Trump não está interessado em salvar a democracia de ninguém. É evidente que a democracia, nem daqui nem de nenhum outro país, lhe interessa. O que lhe interessa são os seus próprios interesses. Com isso, a situação com a Venezuela vai ser extremamente transacional, como é tudo no caso de Trump. Ele buscará a aproximação que for necessária para que Maduro receba os imigrantes que estão aqui sem documentos.
María Isabel Puerta Riera, professora de ciência política no Valencia College, na Flórida
Uma poderosa arma chamada petróleo
No fim, Maduro sempre terá a sua arma mais poderosa para se manter vivo no cenário internacional: o abundante petróleo venezuelano. Mesmo sua indústria petrolífera estando em frangalhos, a commodity lhe traz sobrevida em um contexto de mercados instáveis.
Grupos interessados no petróleo da Venezuela já estão fazendo lobby para que Trump não implemente a política de pressão máxima novamente. No controvertido Projeto 2025, desenhado por think tanks conservadores dos EUA e que deve guiar o segundo mandato Trump, a busca por combustíveis “mais baratos e próximos” aparece como uma das prioridades, assim como “resolver a crise na Venezuela”.

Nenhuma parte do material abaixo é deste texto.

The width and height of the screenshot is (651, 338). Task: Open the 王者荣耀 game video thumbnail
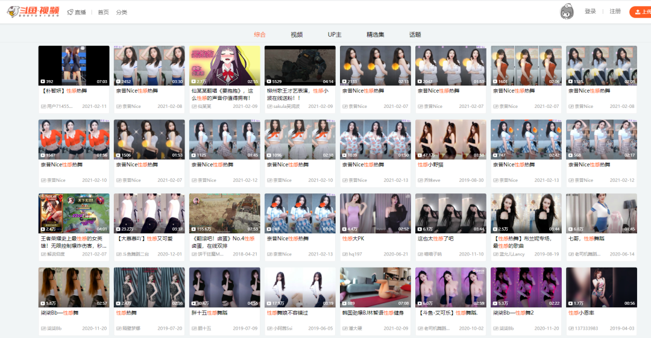pyautogui.click(x=74, y=213)
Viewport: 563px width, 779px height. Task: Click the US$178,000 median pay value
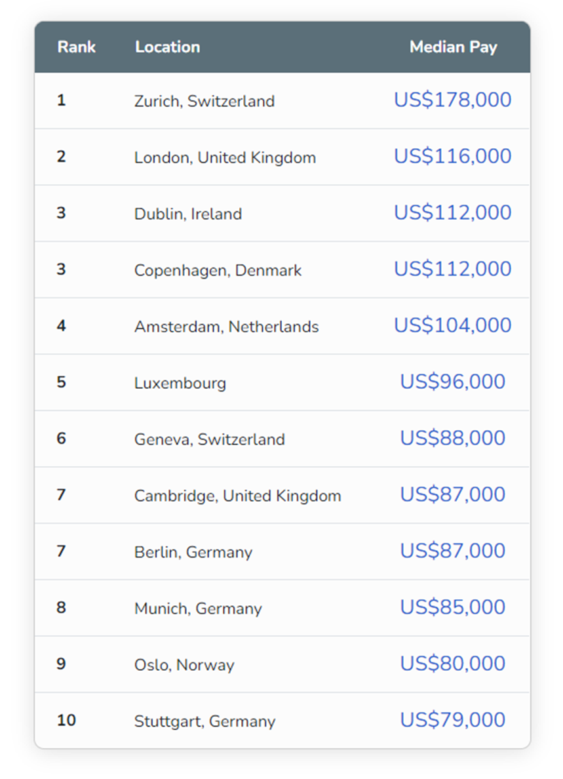[452, 100]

O interesse, observam os cientistas políticos, pode abrir margem para Maduro utilizar os voos de deportação como moeda de troca no levantamento das sanções. “O próprio Maduro soube ler essas novas circunstâncias geopolíticas, pelo menos no hemisfério, e já disse que está interessado em estabelecer algum tipo de vínculo ou canal que permita uma maior capacidade de produção petrolífera, em troca de receber as deportações em massa que Donald Trump tanto deseja fazer”, sugere Rodríguez-Franco.